A native of Purchase, New York, Stone worked hard to achieve her goal of becoming a doctor, attending New York Medical College. But at the time of the expedition, in 2003, Stone had decided a full-time medical career just wasn't for her.
"I really did not see myself going back to medicine," she said. "Then the trip to Uganda happened, and everything changed."
According to the UNHCR, the United Nations refugee agency, Uganda has one of the highest malaria death rates in Africa. Despite being warned the country was facing a dire outbreak, Stone embarked on a cross-country kayaking trip to the Nile along with E.J., a boat designer for one of her kayaking sponsors, Wave Sport. They took antimalarial drugs and slept under mosquito nets. They figured they'd be fine.
They were wrong.
It wasn't long before E.J. came down with malaria, and Stone's background as a doctor was called upon. "Luckily for all of us, E.J. ended up being fine," she recalls, "but it was a wake-up call."
It was a wake-up call that piqued Stone's interest as a doctor. If E.J. could catch malaria despite precautions, how about those who lived in these malarial regions year-round?
Stone went to the nearest village and conducted a 50-hut survey. The results astounded her: "Nobody had a mosquito net, not one single person we interviewed. Everyone reported at least one child in their household dying from malaria, and everyone wanted more information."
Residents of a small village named Kyabirwa asked Stone, or "Dr. Jessie" as she's known locally, to stay and build a clinic.
"I knew absolutely nothing about it," she admitted. But the will was there: On her return to New York, Stone raised $25,000 -- enough to build a clinic and found Soft Power Health Uganda.
Stone says that aside from the funds, the support and encouragement of the villagers was vital to bringing the project to fruition.
"To do this work, you need the community's support and blessing," she said. "The entire process is a shared endeavor."
Kyabirwa is 10 kilometers (6.2 miles) downstream from Jinja, Uganda, which sits at the source of the Nile River. The clinic now receives 50 to 100 patients a day -- up from eight to 10 when it first opened. Patients run the gamut from tiny babies with malaria to those with advanced cancers and other disorders.
As well as treating patients, outreach and educational programs form a large part of Soft Power Health's doctrine. Stone says its malaria outreach programs have taught more than 100,000 people about prevention and provided more than 45,000 mosquito nets to the community at a fraction of the cost.

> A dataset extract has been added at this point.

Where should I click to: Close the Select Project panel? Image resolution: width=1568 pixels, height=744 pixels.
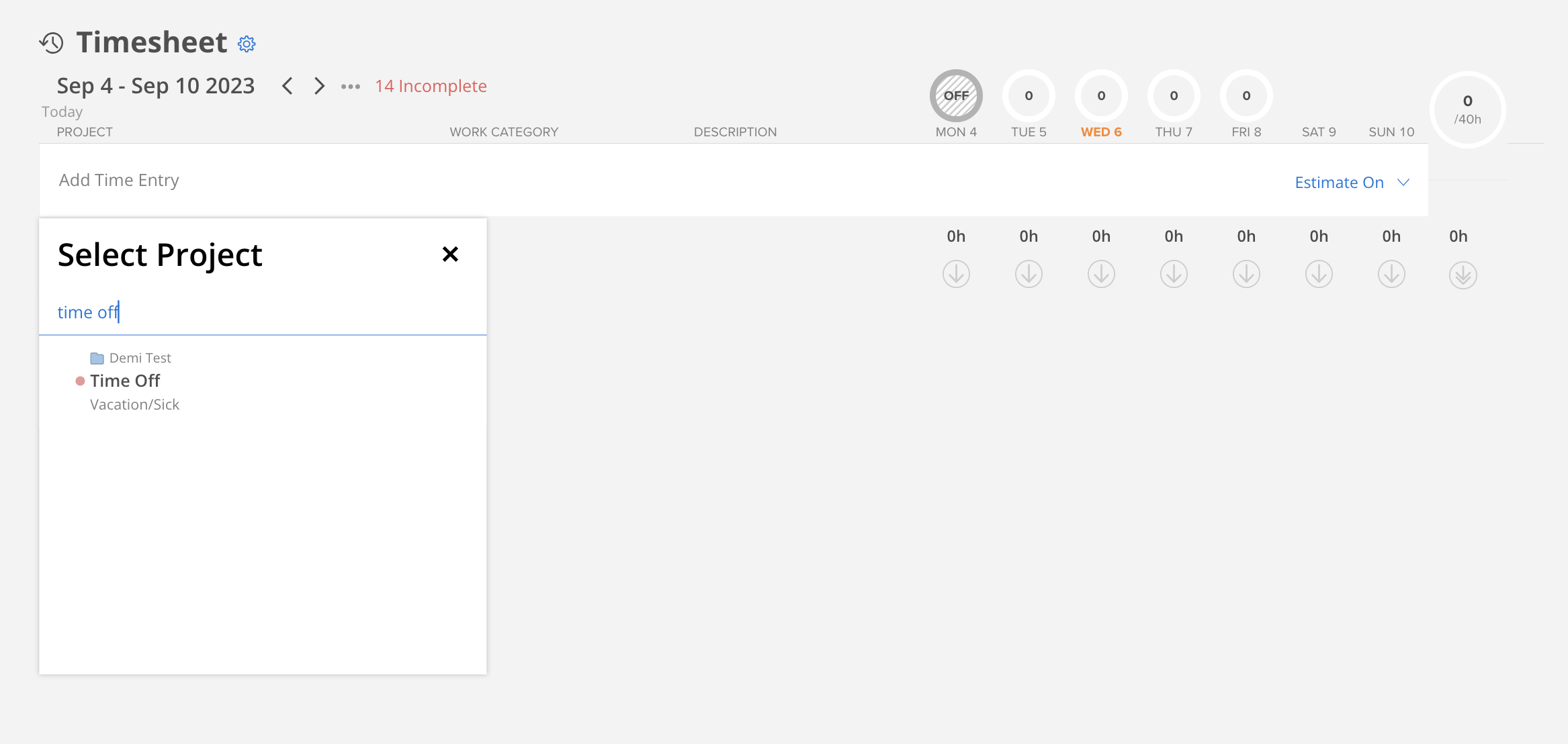pos(450,254)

With one of the highest birth rates in Africa, Stone discovered, many Ugandans had little to no education about conception or contraception. Her family planning outreach works in 39 villages every three months and has overtaken even the malaria outreach in popularity.
Stone describes vast differences in the communities she serves since the clinic began. She says knowledge of malaria prevention is much more widespread, and she's seen a huge increase in the numbers of people sleeping under mosquito nets.
Stone says Soft Power Health's reputation has grown to the point where patients now come from all over Uganda. (It has implemented a referral system to assist with some more complicated diseases).
These days, kayaking has taken a back seat to doctoring for 44-year-old Stone, who has relegated it from full-time job to part-time stress reliever, but she still takes part in freestyle kayaking and will be competing in the American circuit in Colorado this summer.
Stone now lives in Uganda five or six months of the year, despite the fact that a recently completed dam has turned the nearby section of whitewater she used to kayak into a lake. She says the locals fear that fewer kayaking opportunities mean she'll leave, but she reassures them that as long is the need is there, so is she.
"I feel very lucky to be able to do this work," she said. "You just never know what life has in store for you!"